→ **Task description**: Output the listing below in full, exactly as written.

→ **Data for this exercise**:
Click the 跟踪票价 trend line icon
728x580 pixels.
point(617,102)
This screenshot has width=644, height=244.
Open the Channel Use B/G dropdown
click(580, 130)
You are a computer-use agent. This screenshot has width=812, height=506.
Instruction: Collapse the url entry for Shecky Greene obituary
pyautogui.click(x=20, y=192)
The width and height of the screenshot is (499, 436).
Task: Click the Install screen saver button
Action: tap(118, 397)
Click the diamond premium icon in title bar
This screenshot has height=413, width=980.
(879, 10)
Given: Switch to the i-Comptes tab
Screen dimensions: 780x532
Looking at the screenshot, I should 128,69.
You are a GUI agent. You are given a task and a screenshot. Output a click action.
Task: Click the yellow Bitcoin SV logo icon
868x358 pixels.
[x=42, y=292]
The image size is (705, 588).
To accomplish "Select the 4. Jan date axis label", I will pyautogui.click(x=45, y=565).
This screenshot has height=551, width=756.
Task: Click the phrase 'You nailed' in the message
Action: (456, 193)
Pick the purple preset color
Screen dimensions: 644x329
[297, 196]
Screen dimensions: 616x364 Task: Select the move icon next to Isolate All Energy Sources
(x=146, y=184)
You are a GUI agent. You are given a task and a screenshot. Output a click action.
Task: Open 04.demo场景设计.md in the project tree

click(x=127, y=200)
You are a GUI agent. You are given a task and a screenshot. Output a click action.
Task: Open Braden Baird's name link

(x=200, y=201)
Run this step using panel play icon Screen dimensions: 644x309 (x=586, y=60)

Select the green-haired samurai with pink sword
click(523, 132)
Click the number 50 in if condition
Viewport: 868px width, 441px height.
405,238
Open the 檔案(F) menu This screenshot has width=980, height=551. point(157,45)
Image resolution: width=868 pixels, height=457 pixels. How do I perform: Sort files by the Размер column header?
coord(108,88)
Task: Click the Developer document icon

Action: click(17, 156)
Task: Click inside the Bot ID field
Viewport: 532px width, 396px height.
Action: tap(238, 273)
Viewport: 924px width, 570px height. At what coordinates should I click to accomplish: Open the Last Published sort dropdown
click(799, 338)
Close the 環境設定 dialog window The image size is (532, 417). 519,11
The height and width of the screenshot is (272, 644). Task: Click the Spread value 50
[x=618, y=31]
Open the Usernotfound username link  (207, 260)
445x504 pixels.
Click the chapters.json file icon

→ **Solution for this problem**:
Click the 跟踪票价 trend line icon
728x580 pixels.
point(617,102)
This screenshot has width=644, height=244.
Open the Channel Use B/G dropdown
click(580, 130)
You are a computer-use agent. This screenshot has width=812, height=506.
Instruction: Collapse the url entry for Shecky Greene obituary
pyautogui.click(x=20, y=192)
The width and height of the screenshot is (499, 436).
Task: Click the Install screen saver button
Action: tap(118, 397)
Click the diamond premium icon in title bar
This screenshot has height=413, width=980.
(879, 10)
Given: Switch to the i-Comptes tab
Screen dimensions: 780x532
Looking at the screenshot, I should 128,69.
You are a GUI agent. You are given a task and a screenshot. Output a click action.
Task: Click the yellow Bitcoin SV logo icon
868x358 pixels.
[x=42, y=292]
The image size is (705, 588).
To accomplish "Select the 4. Jan date axis label", I will pyautogui.click(x=45, y=565).
This screenshot has height=551, width=756.
Task: Click the phrase 'You nailed' in the message
Action: (456, 193)
Pick the purple preset color
Screen dimensions: 644x329
[297, 196]
Screen dimensions: 616x364 Task: Select the move icon next to Isolate All Energy Sources
(x=146, y=184)
You are a GUI agent. You are given a task and a screenshot. Output a click action.
Task: Open 04.demo场景设计.md in the project tree

click(x=127, y=200)
You are a GUI agent. You are given a task and a screenshot. Output a click action.
Task: Open Braden Baird's name link

(x=200, y=201)
Run this step using panel play icon Screen dimensions: 644x309 (x=586, y=60)

Select the green-haired samurai with pink sword
click(523, 132)
Click the number 50 in if condition
Viewport: 868px width, 441px height.
405,238
Open the 檔案(F) menu This screenshot has width=980, height=551. point(157,45)
Image resolution: width=868 pixels, height=457 pixels. How do I perform: Sort files by the Размер column header?
coord(108,88)
Task: Click the Developer document icon

Action: click(17, 156)
Task: Click inside the Bot ID field
Viewport: 532px width, 396px height.
Action: tap(238, 273)
Viewport: 924px width, 570px height. At what coordinates should I click to accomplish: Open the Last Published sort dropdown
click(799, 338)
Close the 環境設定 dialog window The image size is (532, 417). 519,11
The height and width of the screenshot is (272, 644). Task: Click the Spread value 50
[x=618, y=31]
Open the Usernotfound username link  (207, 260)
445x504 pixels.
Click the chapters.json file icon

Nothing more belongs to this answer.